Vauxhall, Oval & Kennington

Vauxhall Cross, Nine Elms and Battersea


This was the year when the full impact of the Nine Elms developments became clear to all. The planners, developers and architects clearly took their inspiration from post-war new brutalist planners and architects who had won prizes for high density public housing - in which they themselves would of course never choose to live. One prominent example - 'an icon of its time' - was Park Hill in Sheffield:

Another source of inspiration - quite nearby in London - may have been the Aylesbury Estate.

This is the resultant developer's vision for the residential blocks that would lie between the railway and Nine Elms Lane.

21st Century brutalist architecture was therefore soon to be found springing up along Nine Elms Lane. Here is the Riverlight development followed by Embassy Gardens.

But a different approach was being taken nearer to Vauxhall Cross, where the buildings were going to be a lot higher, but more spaced out. This is a photo taken on Wandsworth Road, near the corner with Wilcox Road. The building in the foreground is Nine Elms Point with the already completed St George Tower in the background and the initial stump of Vauxhall Sky Gardens to the right.

And here, for future comparison purposes, is the view from Ruskin Park, well to the south of Vauxhall.
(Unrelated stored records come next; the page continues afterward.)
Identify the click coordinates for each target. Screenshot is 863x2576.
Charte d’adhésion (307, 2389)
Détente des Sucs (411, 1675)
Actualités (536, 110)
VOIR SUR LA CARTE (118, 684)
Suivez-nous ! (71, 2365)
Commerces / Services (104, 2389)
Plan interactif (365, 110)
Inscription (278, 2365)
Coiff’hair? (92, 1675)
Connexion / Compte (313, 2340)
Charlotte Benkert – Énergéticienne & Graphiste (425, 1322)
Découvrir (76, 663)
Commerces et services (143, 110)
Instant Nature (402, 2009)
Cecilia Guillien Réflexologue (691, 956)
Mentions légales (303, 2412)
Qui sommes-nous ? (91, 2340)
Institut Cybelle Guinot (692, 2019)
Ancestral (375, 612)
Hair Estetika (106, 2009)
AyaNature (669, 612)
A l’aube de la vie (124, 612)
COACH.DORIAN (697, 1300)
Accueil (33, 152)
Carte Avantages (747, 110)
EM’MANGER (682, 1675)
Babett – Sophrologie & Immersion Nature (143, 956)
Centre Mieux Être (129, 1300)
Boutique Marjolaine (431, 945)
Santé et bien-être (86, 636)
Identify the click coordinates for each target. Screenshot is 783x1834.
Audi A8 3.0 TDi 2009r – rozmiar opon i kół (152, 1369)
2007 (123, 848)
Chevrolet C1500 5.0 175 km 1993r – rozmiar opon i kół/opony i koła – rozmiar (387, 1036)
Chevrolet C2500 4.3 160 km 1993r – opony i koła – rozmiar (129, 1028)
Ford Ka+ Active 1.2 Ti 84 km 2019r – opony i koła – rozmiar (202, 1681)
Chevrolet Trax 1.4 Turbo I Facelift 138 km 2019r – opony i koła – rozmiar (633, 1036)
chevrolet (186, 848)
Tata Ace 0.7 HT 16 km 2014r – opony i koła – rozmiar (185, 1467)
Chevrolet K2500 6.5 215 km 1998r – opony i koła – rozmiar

Finally, here is an aerial view of Nine Elms towards the end of 2015. Down from the top of the picture you can see Battersea Park, the Battersea Power Station, Riverlight, Embassy Gardens, the new US Embassy, and St George Tower/Wharf. On this side of the railway line, from the left, are Nine Elms Point and Vauxhall Sky Gardens (both under construction) and Keybridge House (about to be demolished). Vauxhall Park is in the foreground.